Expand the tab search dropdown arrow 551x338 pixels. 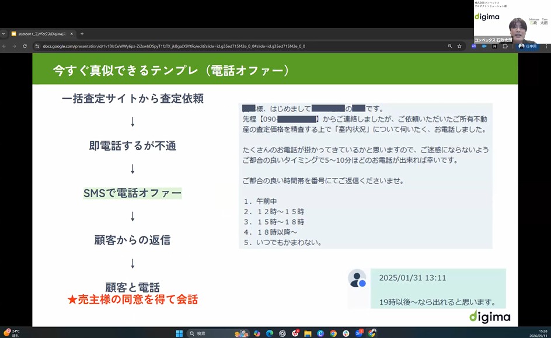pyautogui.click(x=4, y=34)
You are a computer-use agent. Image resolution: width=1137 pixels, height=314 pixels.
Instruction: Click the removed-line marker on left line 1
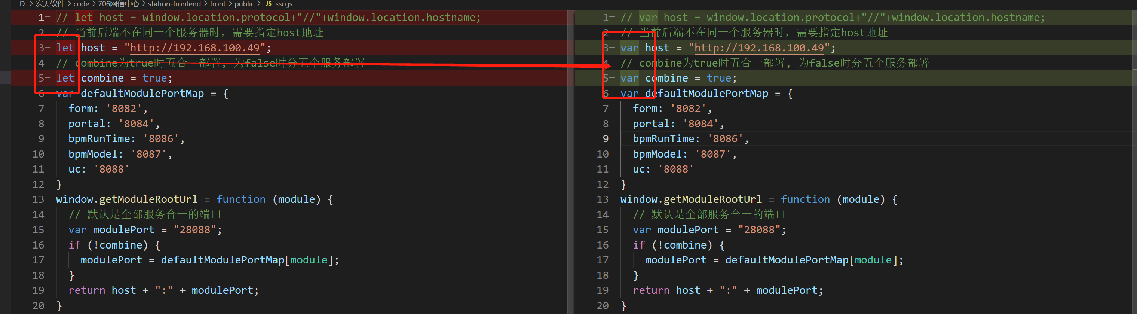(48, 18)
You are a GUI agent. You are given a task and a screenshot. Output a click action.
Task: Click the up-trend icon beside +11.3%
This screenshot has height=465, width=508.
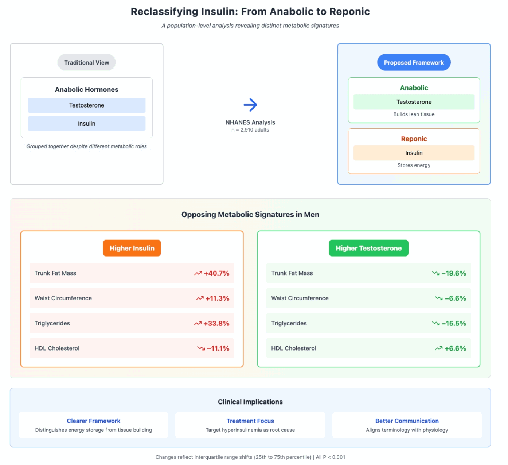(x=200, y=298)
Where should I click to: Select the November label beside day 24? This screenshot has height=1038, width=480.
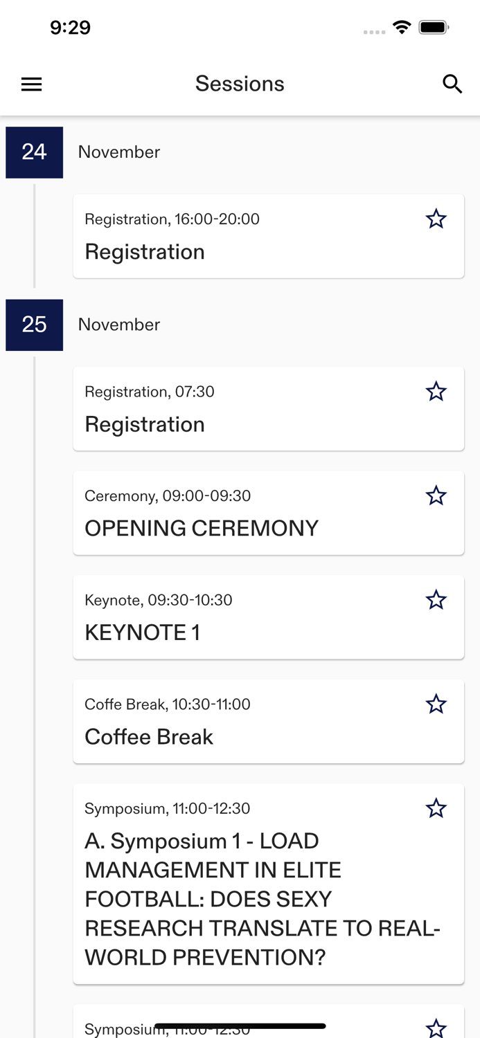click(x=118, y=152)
----
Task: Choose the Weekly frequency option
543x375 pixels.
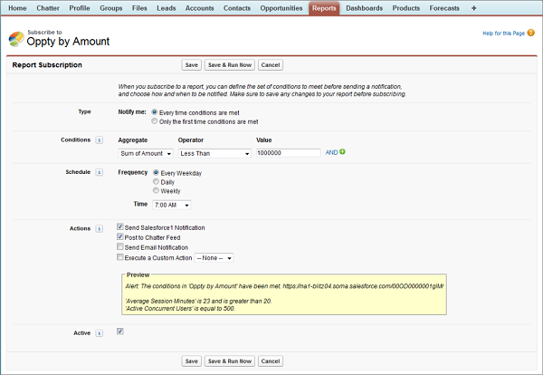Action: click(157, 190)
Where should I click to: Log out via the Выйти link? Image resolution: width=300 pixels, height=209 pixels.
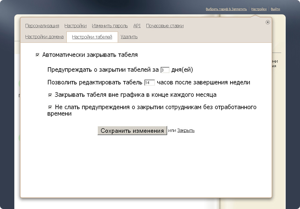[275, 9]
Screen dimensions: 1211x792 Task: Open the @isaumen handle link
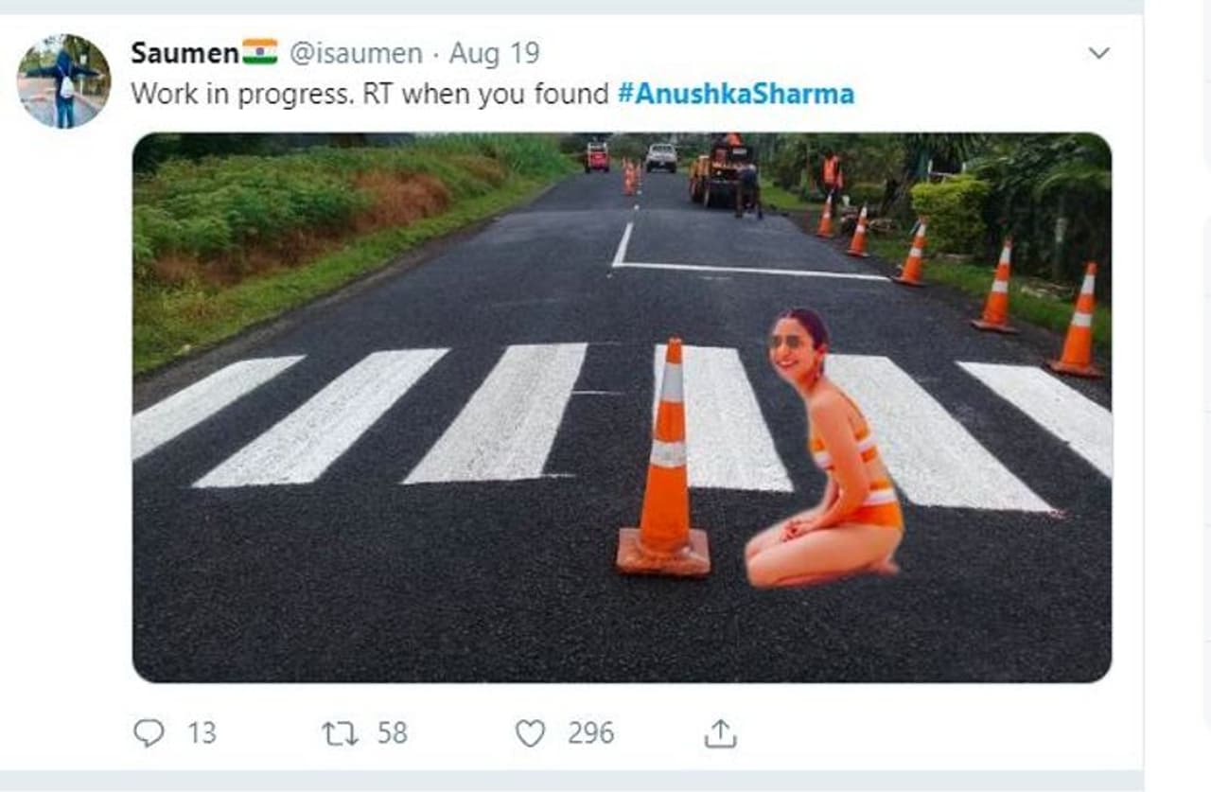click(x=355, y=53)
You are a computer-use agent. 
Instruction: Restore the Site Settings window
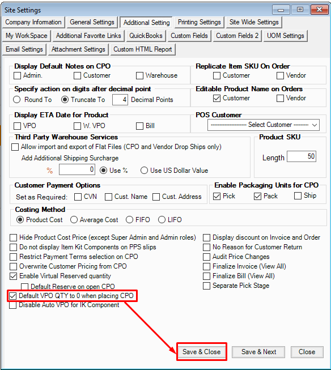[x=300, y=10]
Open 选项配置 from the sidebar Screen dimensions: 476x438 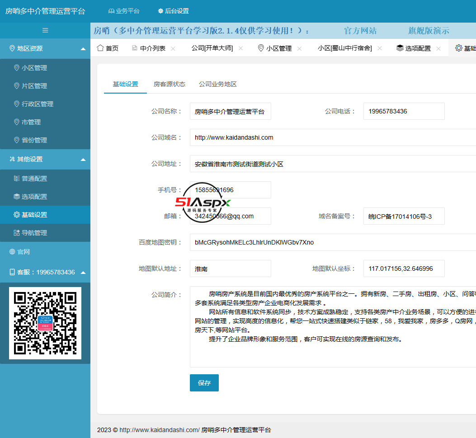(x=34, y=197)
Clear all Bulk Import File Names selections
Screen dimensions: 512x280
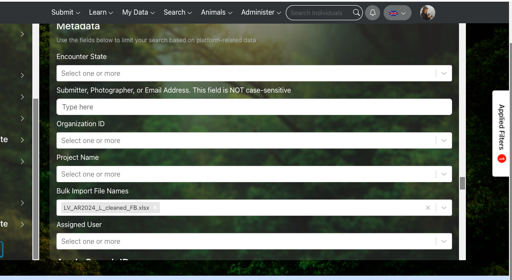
----
§ **Task objective**
Among the lines of the preceding data, which ones hold the word "agent"? List them.

§ **Solution to this task**
You are a computer-use agent. Image resolution: width=1137 pixels, height=314 pixels.
You are a GUI agent. You are given a task and a screenshot. Output a click action.
You are a computer-use agent. 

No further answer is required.